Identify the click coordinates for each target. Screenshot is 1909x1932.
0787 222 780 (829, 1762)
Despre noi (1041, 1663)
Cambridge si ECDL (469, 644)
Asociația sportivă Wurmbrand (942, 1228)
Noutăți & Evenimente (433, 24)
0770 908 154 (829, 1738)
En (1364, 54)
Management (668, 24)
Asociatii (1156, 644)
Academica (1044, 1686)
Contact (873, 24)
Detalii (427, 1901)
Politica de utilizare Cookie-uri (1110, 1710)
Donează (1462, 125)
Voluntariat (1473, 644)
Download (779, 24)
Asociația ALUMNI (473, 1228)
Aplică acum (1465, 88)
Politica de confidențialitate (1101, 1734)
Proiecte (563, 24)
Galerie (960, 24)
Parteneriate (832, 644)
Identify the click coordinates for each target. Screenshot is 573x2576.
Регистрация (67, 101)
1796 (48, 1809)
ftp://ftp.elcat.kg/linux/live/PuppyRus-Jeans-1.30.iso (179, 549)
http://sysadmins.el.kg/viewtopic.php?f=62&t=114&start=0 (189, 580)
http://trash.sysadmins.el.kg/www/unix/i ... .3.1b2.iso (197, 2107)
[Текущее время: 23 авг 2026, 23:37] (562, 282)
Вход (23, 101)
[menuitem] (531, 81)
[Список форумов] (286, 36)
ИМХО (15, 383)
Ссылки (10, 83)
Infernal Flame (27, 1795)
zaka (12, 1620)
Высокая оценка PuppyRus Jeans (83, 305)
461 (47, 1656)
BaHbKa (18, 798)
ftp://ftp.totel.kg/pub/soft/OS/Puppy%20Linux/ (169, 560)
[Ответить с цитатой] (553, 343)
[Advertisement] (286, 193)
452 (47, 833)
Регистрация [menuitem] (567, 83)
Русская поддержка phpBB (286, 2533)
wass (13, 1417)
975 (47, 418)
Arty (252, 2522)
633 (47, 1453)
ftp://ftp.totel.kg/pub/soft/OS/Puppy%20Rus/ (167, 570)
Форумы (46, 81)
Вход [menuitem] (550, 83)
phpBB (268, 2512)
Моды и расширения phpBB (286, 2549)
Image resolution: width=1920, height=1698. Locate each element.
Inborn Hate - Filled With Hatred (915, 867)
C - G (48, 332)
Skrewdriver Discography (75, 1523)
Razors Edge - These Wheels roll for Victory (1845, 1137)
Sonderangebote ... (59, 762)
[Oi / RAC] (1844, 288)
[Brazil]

+-------+

### WHAT YOU NEED TO DO
Whenever the word "Asociația" appears in a line above, copy that line.

### EXERCISE ANSWER
Asociația sportivă Wurmbrand (942, 1228)
Asociația ALUMNI (473, 1228)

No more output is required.